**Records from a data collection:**
- - - -

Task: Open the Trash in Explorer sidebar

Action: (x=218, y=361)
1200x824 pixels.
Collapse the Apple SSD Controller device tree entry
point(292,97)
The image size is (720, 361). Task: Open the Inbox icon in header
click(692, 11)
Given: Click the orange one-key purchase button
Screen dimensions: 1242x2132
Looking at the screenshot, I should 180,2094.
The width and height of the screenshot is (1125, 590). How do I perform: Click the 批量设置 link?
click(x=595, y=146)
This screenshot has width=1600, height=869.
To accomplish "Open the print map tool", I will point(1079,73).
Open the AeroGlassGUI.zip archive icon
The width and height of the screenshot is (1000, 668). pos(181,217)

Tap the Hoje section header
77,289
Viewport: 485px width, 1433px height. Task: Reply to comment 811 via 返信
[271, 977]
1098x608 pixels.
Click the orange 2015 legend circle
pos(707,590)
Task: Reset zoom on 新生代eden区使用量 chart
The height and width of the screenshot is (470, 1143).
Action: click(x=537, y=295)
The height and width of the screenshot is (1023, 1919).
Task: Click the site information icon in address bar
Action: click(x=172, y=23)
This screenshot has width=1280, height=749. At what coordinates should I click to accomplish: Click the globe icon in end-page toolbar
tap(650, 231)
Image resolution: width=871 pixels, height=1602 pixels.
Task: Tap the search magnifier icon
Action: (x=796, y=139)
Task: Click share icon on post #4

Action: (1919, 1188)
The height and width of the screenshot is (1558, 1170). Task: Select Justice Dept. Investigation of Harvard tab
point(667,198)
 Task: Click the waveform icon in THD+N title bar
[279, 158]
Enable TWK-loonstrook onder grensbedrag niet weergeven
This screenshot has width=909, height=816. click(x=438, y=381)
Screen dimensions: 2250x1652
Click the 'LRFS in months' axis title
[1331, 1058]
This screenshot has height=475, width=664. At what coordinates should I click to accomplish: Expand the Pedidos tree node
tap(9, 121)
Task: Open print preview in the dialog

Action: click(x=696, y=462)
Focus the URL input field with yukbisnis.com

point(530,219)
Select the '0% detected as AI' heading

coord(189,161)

- - - -

**Brief:**
When copying the data above, please keep exactly the lines from its first line through the line with "Task: Reset zoom on 新生代eden区使用量 chart", both ends included, and drop the rest.

**Your response:**
Task: Open the Trash in Explorer sidebar

Action: (x=218, y=361)
1200x824 pixels.
Collapse the Apple SSD Controller device tree entry
point(292,97)
The image size is (720, 361). Task: Open the Inbox icon in header
click(692, 11)
Given: Click the orange one-key purchase button
Screen dimensions: 1242x2132
Looking at the screenshot, I should 180,2094.
The width and height of the screenshot is (1125, 590). How do I perform: Click the 批量设置 link?
click(x=595, y=146)
This screenshot has width=1600, height=869.
To accomplish "Open the print map tool", I will point(1079,73).
Open the AeroGlassGUI.zip archive icon
The width and height of the screenshot is (1000, 668). pos(181,217)

Tap the Hoje section header
77,289
Viewport: 485px width, 1433px height. Task: Reply to comment 811 via 返信
[271, 977]
1098x608 pixels.
Click the orange 2015 legend circle
pos(707,590)
Task: Reset zoom on 新生代eden区使用量 chart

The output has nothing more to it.